Entities covered by the statute include partnerships, corporations, associations, governmental entities, tribal governments, tribal entities, or other legal entities. Covered entities also include schools, institutions of higher education, nonprofit organizations, and any employers covered by the state unemployment insurance laws. Employers, business owners, employees, agents, or independent contractors of the entities are also covered, regardless of whether the person is paid or is an unpaid volunteer.

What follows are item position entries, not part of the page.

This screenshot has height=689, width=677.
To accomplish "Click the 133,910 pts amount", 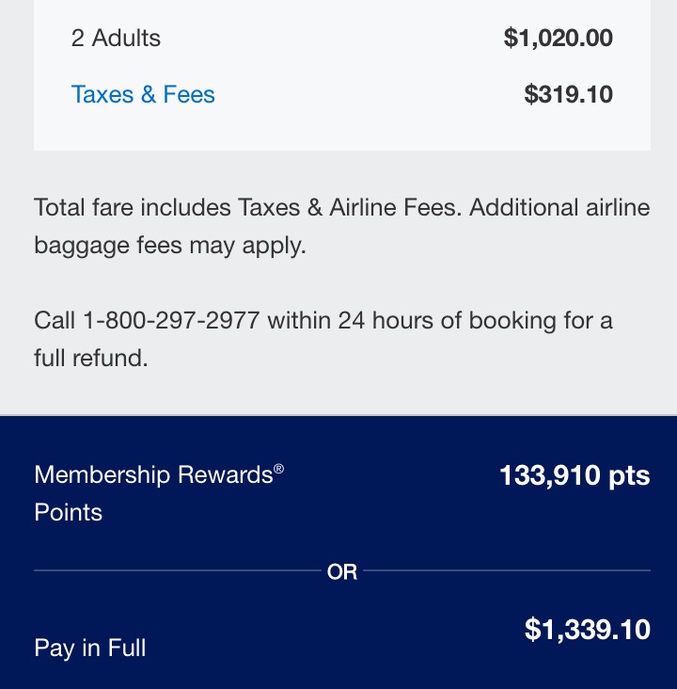I will pos(574,475).
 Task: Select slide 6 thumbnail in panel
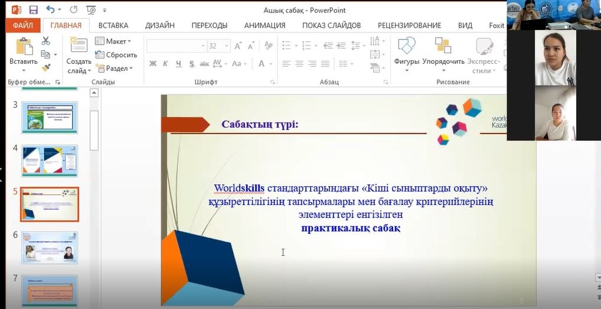tap(50, 247)

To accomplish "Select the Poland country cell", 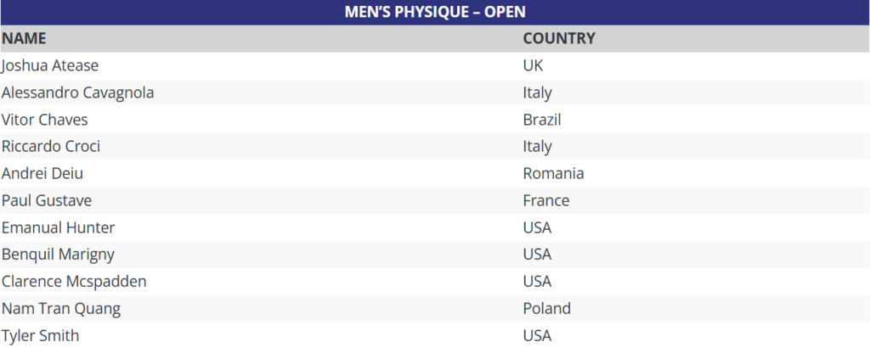I will point(547,308).
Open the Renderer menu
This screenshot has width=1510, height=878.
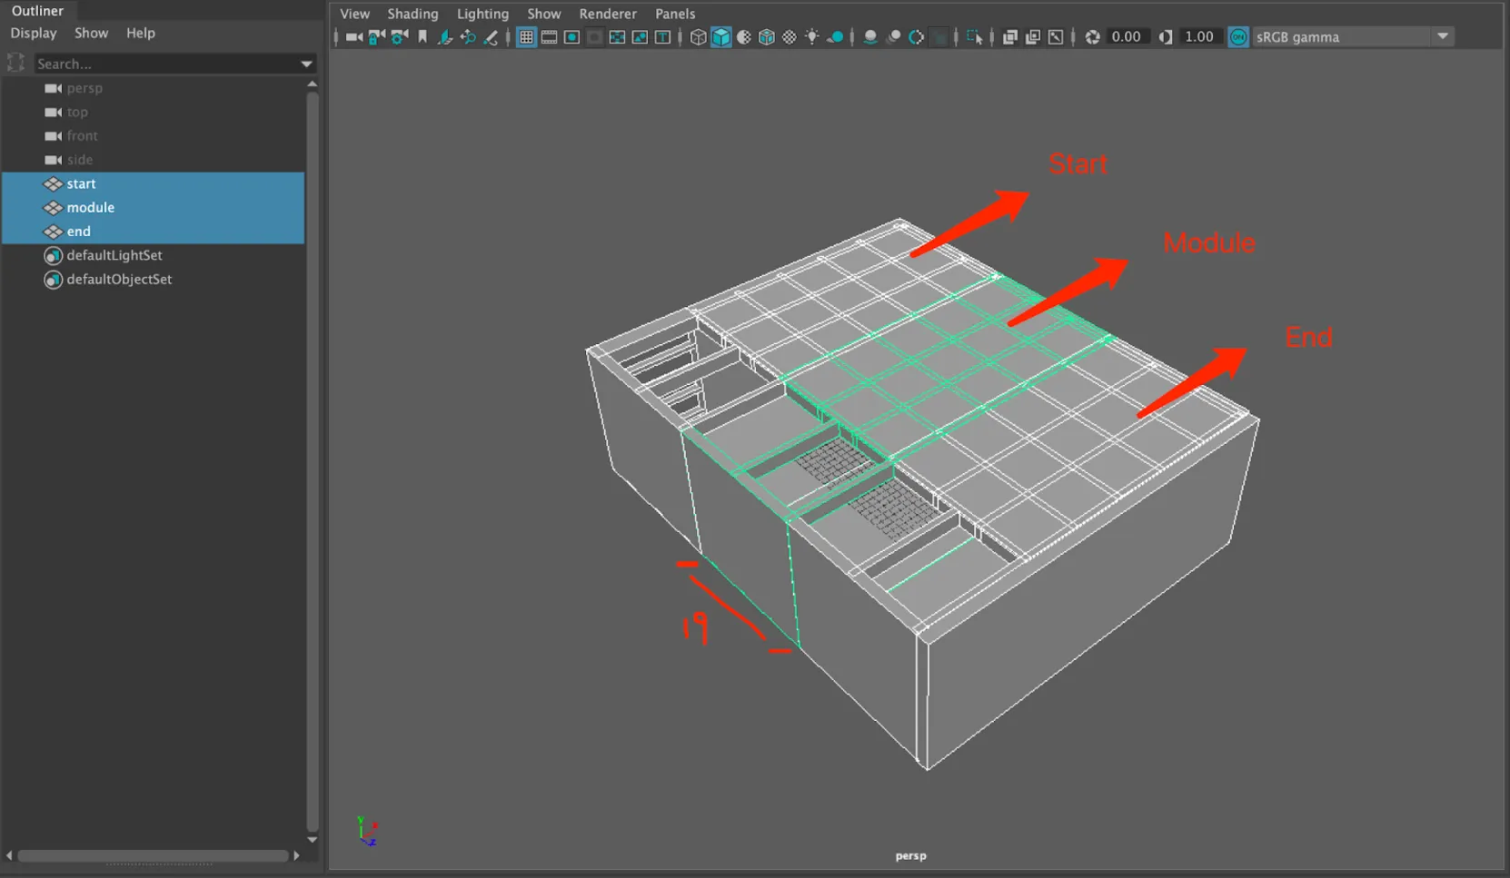(607, 14)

Importantly, the immunity applies not only to employers with respect to workplace incidents of COVID-19, but also in many other contexts, including, for example, COVID-19-related lawsuits against long-term care providers (e.g., by their patients and/or patients' families), retail establishments (e.g., by their customers), and universities (e.g., by their students).
Under the statute, covered entities are immune from civil liability for the death of (or injury to) any individual (or other damages) caused by an act or omission related to novel coronavirus exposure (i.e., exposure to SARS-CoV-2 or COVID-19 in the course of, or through the performance or provision of, the entity's functions or services). The immunity does not apply, however, if the challenged act or omission by the entity involves reckless or wanton conduct or intentional misconduct.

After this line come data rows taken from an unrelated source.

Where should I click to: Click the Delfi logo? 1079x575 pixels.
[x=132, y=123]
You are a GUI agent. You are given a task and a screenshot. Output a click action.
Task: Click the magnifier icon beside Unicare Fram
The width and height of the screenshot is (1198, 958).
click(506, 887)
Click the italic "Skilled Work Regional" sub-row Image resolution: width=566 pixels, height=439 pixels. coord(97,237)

Of note, the statute does not define what constitutes an act or omission that involves reckless or wanton conduct or intentional misconduct. As a result, in future lawsuits seeking to hold entities liable for COVID-19-related deaths, injuries, and/or other damages, Wisconsin courts will need to determine what constitutes reckless or wanton conduct and intentional misconduct in the context of COVID-19. While Wisconsin courts have generally held in other contexts that such conduct involves more than simple negligence (and likely requires proof of a certain degree of intentional disregard for the foreseeable consequences of unreasonably dangerous activities), a number of unanswered questions remain that will need to be clarified by Wisconsin courts.

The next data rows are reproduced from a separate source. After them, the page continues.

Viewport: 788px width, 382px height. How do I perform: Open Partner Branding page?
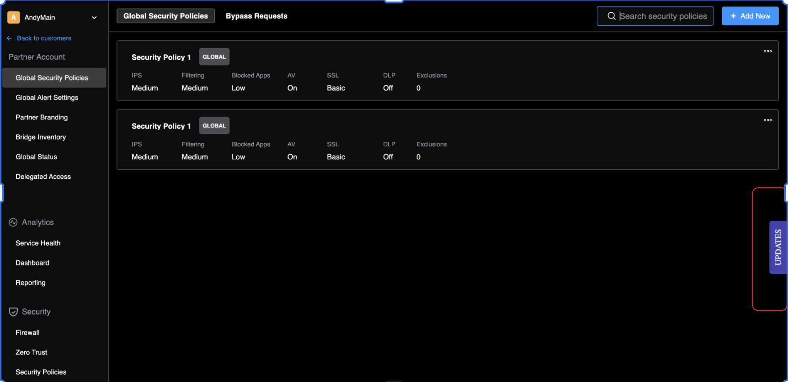[x=42, y=117]
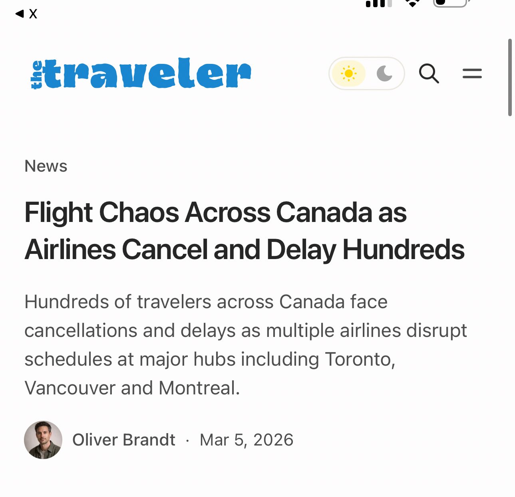Toggle the light/dark theme pill switch
This screenshot has height=497, width=515.
tap(366, 73)
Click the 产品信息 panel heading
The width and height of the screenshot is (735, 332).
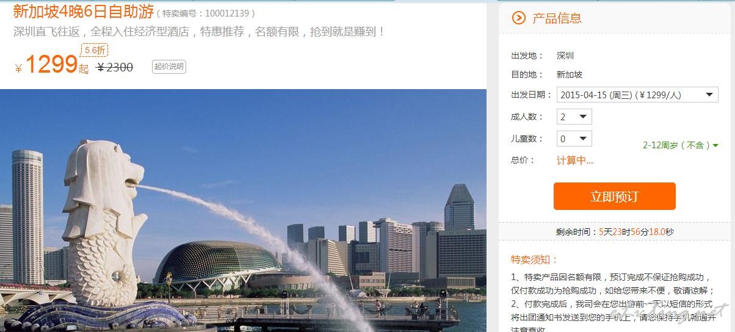[x=557, y=18]
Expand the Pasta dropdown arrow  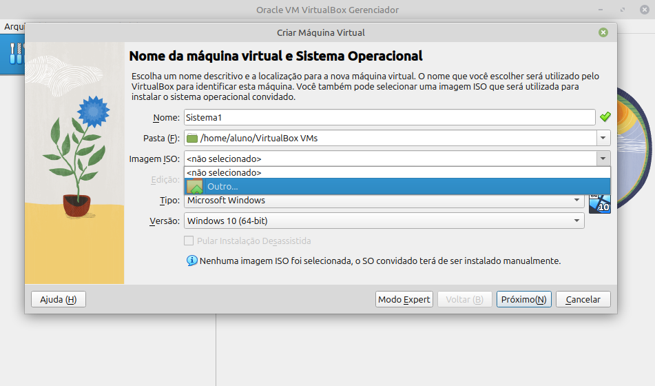603,139
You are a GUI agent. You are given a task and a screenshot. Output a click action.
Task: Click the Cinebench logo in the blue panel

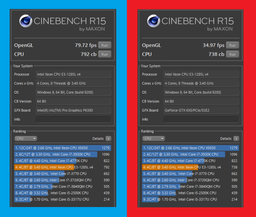(x=26, y=21)
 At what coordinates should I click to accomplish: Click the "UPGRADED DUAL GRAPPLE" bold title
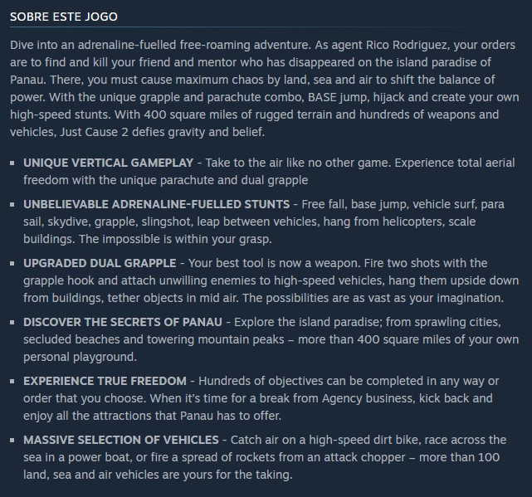click(x=99, y=263)
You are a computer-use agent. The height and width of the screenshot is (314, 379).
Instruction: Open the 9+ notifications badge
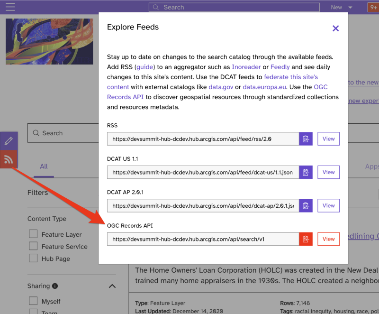pyautogui.click(x=373, y=7)
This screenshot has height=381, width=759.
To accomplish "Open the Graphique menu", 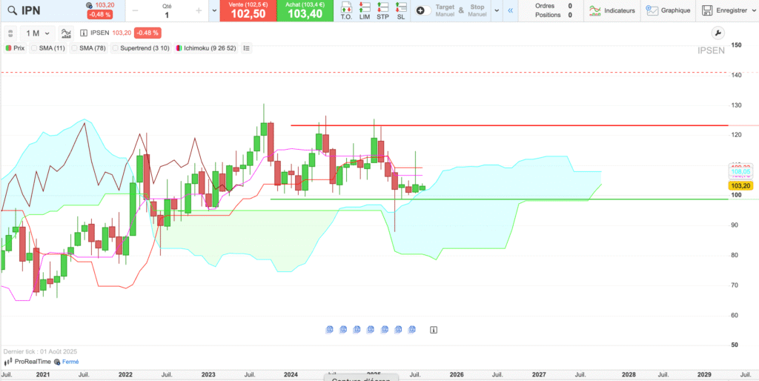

These questions include not only the definitions of reckless or wanton conduct and intentional misconduct, but also, for example, questions related to the statute's requirement that the exposure be in the course of, or through the performance or provision of, the entity's functions or services. How will such exposure be demonstrated and which party will bear the burden of proof on this issue? Despite these questions, however, Wisconsin's new statute should provide many defendants with significant protection from liability when faced with COVID-19-related lawsuits.